Both principals note, however, that the impact of full communion can look very different at theological schools in different parts of the country. The degree of cooperation between Anglican and Lutheran theological schools often depends on geographic proximity and the relative presence of Anglicans and Lutherans in a community.
In Saskatoon, for example, the College of Emmanuel and St. Chad shares a building with the Lutheran Seminary, leading to a greater exchange of students between the two schools. By comparison, there is no Lutheran seminary in Toronto or Anglican seminary in Waterloo.
Andrews estimates that two to four Lutheran students might enrol at Wycliffe College each year. Meanwhile, there are no Anglican students at Luther. In part, this discrepancy is due to the greater number of Anglican schools across Canada and prospective Lutheran students being closer to them.
Lund believes the limited influence of full communion at Luther is partly due to “theological education in its whole expression [being] in significant upheaval. Preparation of pastors or priests for congregational ministry is not the same as it was 10 years ago or even five years ago.”
In the face of dwindling interest in the M. Div. degree, Luther recently undertook what Lund describes as “a major review of our M. Div. program to discern: how do we prepare candidates for a church [where] we don’t even know what it will be like in five years?”
Lund and Andrews say there has been a shift in student interest away from congregational ministry towards other forms of service, such as helping the homeless, resettling refugees, chaplaincy or serving as spiritual care providers in hospitals.

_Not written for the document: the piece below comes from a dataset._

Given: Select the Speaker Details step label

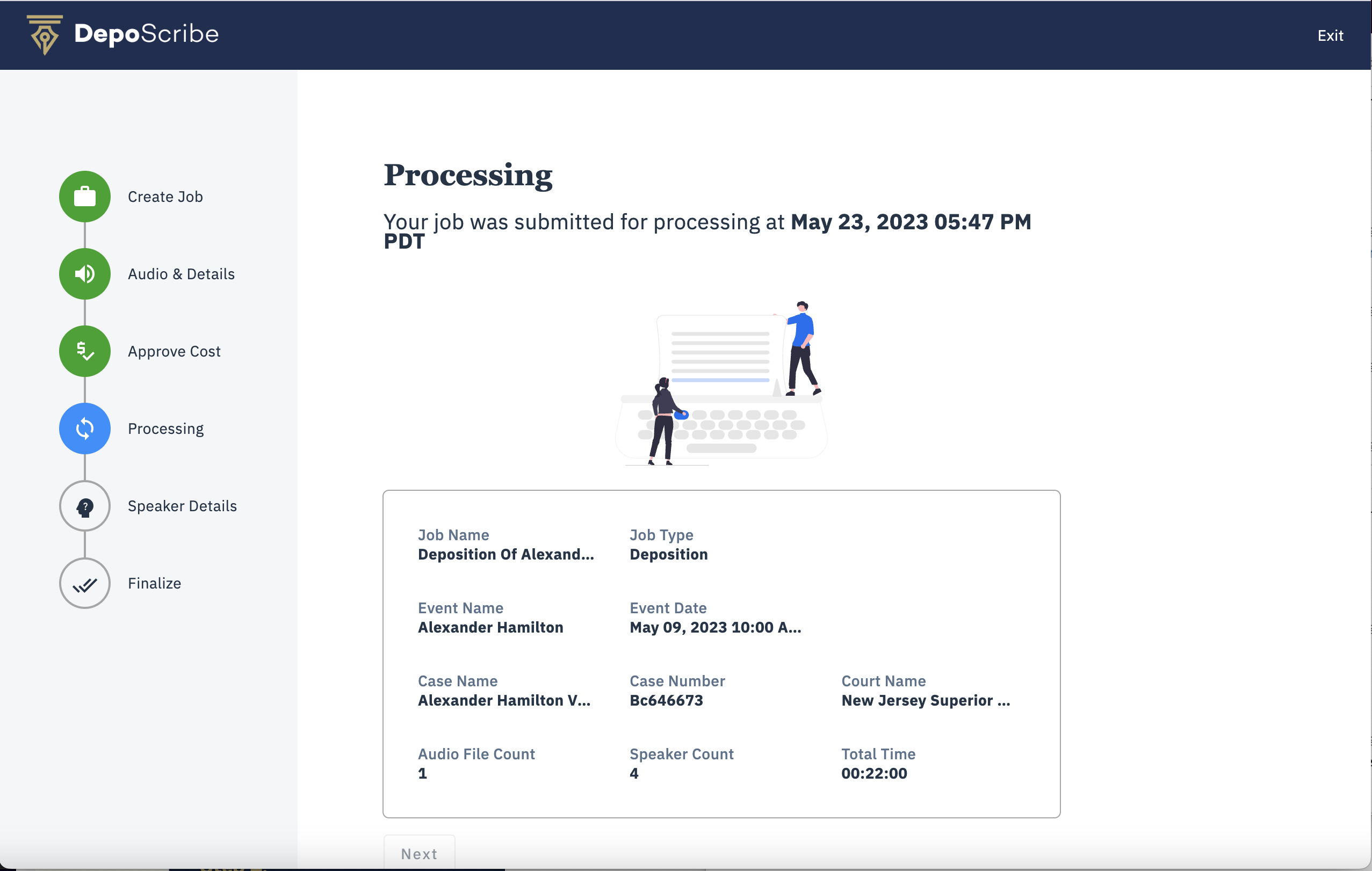Looking at the screenshot, I should tap(182, 506).
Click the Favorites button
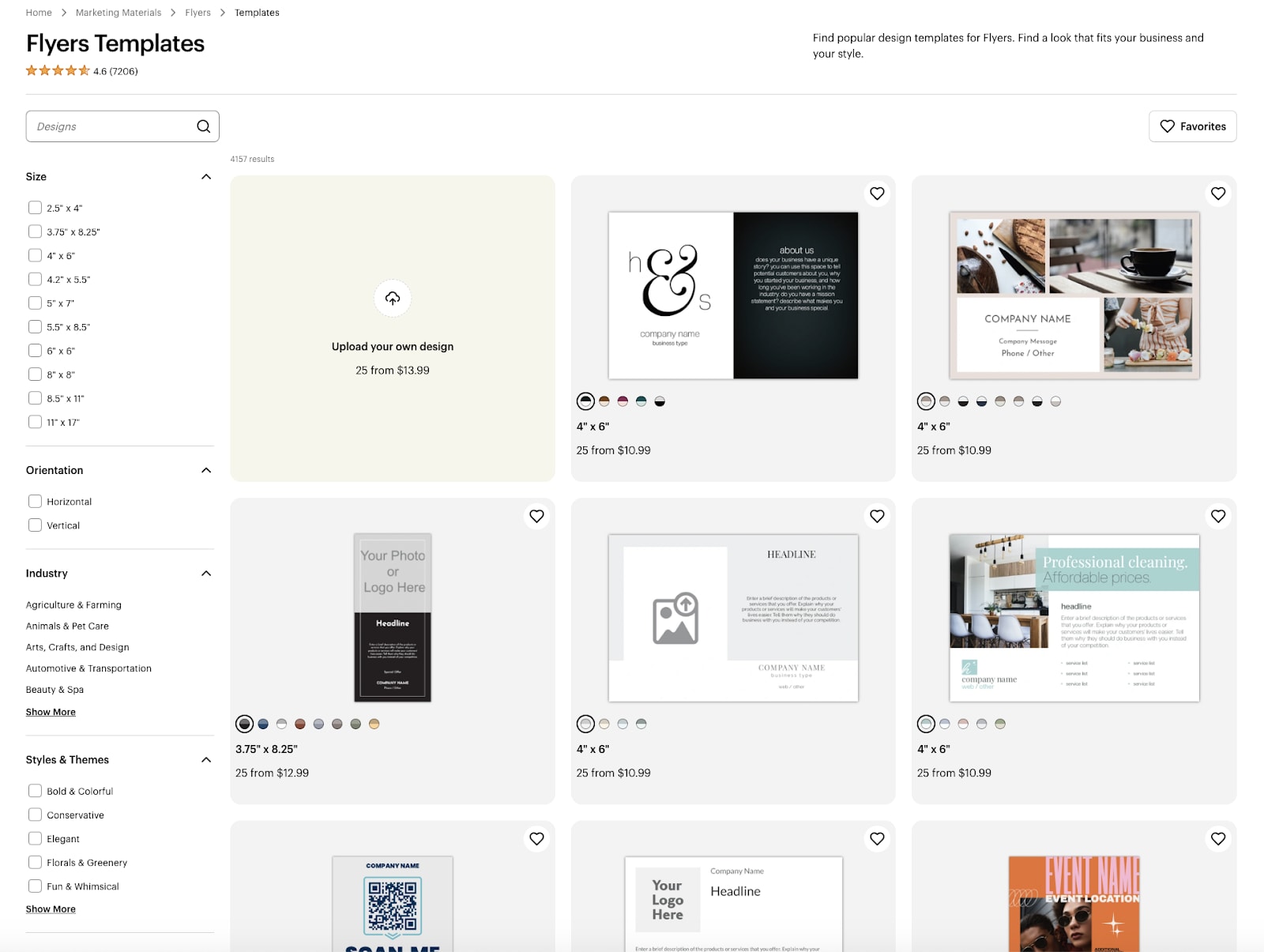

“We have people who may want to work in the not-for-profit sector who want a theological foundation; people who simply want to deepen their knowledge of the Christian faith, in whatever vocation they’ve been pursuing,” Andrews says. He points to Luther’s pastoral counselling program as an example of alternatives to congregational ministry.
“When I talk with undergraduate students around here, they’re looking for making meaning,” Lund says. “They’re looking to make sense of this world that is so unpredictable and so polarized. Racism, equity, the environment, the erosion of democracy—these are incredibly important issues to young people.” On those issues, she says, theological schools have “something to bring to the table.”